* Challenge 1
In the Chicago art-week guide, condense the paragraph beginning "As Chicago's biggest art week" into a short bulleted list that keeps its main facts.
* Challenge 2
Decide whether each statement agrees with the Chicago art-week guide, answering yes or no and quoting the deciding words: (a) EXPO's panel discussions extend to design, fashion, and commerce. (b) The shortlist of events is organized by neighborhood. (c) The recommended brunch spot is Bottlefork in River North.
* Challenge 3
Reproduce the Chicago art-week guide from "As Chicago's biggest" up to and including "Bottlefork, River North).".

Start of Page excerpt

As Chicago's biggest art week builds to a crescendo, many of the best talks and events are still to come over this weekend. EXPO is marking itself out for its genuine interest in connecting what the commercial art fair does with conversations happening in parallel. While many fairs attempt to do this, EXPO has panel discussions with broad, understandable topics that open out to design, fashion, and commerce, reflecting more realistically the complexion of the art world, its influences—and its conflicts.
There are so many things happening inside and tangential to the fair, that we've made a shortlist of the best, organized into suggested plans for your day, from breakfast to passing out.
Friday, September 18
Kick off your day with brunch (we recommend gorging on the Rich Man Po' Boy sandwich, just to set the decadent mood, at Bottlefork, River North).

End of Page excerpt
Start of Items

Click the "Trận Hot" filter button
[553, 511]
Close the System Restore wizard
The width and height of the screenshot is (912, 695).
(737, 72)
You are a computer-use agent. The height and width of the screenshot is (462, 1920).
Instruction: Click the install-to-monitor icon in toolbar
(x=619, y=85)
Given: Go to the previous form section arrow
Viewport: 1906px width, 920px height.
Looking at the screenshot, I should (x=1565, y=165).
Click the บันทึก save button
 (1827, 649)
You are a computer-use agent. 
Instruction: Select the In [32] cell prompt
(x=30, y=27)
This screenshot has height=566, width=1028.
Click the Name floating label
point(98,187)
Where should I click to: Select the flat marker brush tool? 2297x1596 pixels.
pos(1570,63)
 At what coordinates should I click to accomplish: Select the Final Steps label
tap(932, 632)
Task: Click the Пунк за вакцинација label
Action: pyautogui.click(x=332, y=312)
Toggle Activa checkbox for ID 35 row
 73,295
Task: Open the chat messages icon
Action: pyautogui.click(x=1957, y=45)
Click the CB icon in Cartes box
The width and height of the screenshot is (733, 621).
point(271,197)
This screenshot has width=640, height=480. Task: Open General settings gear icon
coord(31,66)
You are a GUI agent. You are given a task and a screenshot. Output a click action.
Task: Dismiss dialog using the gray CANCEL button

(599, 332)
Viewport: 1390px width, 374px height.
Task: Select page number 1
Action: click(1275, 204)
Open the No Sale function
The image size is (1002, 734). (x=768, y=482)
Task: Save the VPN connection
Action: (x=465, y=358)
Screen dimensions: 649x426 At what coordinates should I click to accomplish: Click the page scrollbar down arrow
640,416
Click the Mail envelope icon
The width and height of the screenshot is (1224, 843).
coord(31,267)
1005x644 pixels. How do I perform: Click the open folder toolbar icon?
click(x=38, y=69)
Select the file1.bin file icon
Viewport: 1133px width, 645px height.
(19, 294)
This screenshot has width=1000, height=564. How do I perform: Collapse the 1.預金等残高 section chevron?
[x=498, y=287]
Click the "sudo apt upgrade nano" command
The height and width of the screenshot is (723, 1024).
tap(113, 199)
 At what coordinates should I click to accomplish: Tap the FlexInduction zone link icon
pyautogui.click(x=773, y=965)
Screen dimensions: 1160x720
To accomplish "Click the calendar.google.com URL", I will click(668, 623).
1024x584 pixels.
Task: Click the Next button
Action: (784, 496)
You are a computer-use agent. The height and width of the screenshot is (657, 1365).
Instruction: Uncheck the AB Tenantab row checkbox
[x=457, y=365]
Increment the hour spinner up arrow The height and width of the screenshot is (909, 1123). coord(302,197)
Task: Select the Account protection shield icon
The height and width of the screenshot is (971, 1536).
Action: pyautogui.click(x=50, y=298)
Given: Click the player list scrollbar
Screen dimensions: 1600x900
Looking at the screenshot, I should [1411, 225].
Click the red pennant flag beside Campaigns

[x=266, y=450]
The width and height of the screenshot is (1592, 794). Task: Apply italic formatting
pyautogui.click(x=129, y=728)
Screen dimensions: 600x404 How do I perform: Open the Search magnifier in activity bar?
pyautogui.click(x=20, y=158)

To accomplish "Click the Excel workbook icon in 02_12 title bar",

End of Items

* Full response 1
- Many of the best talks and events of Chicago's biggest art week are still to come this weekend.
- EXPO stands out for connecting the commercial art fair with parallel conversations.
- Its panel discussions have broad, understandable topics that extend to design, fashion, and commerce.
- This reflects the art world's makeup, influences, and conflicts more realistically than other fairs' attempts.

* Full response 2
(a) Yes: "EXPO has panel discussions with broad, understandable topics that open out to design, fashion, and commerce"
(b) No: "organized into suggested plans for your day, from breakfast to passing out"
(c) Yes: "at Bottlefork, River North"

* Full response 3
As Chicago's biggest art week builds to a crescendo, many of the best talks and events are still to come over this weekend. EXPO is marking itself out for its genuine interest in connecting what the commercial art fair does with conversations happening in parallel. While many fairs attempt to do this, EXPO has panel discussions with broad, understandable topics that open out to design, fashion, and commerce, reflecting more realistically the complexion of the art world, its influences—and its conflicts.
There are so many things happening inside and tangential to the fair, that we've made a shortlist of the best, organized into suggested plans for your day, from breakfast to passing out.
Friday, September 18
Kick off your day with brunch (we recommend gorging on the Rich Man Po' Boy sandwich, just to set the decadent mood, at Bottlefork, River North).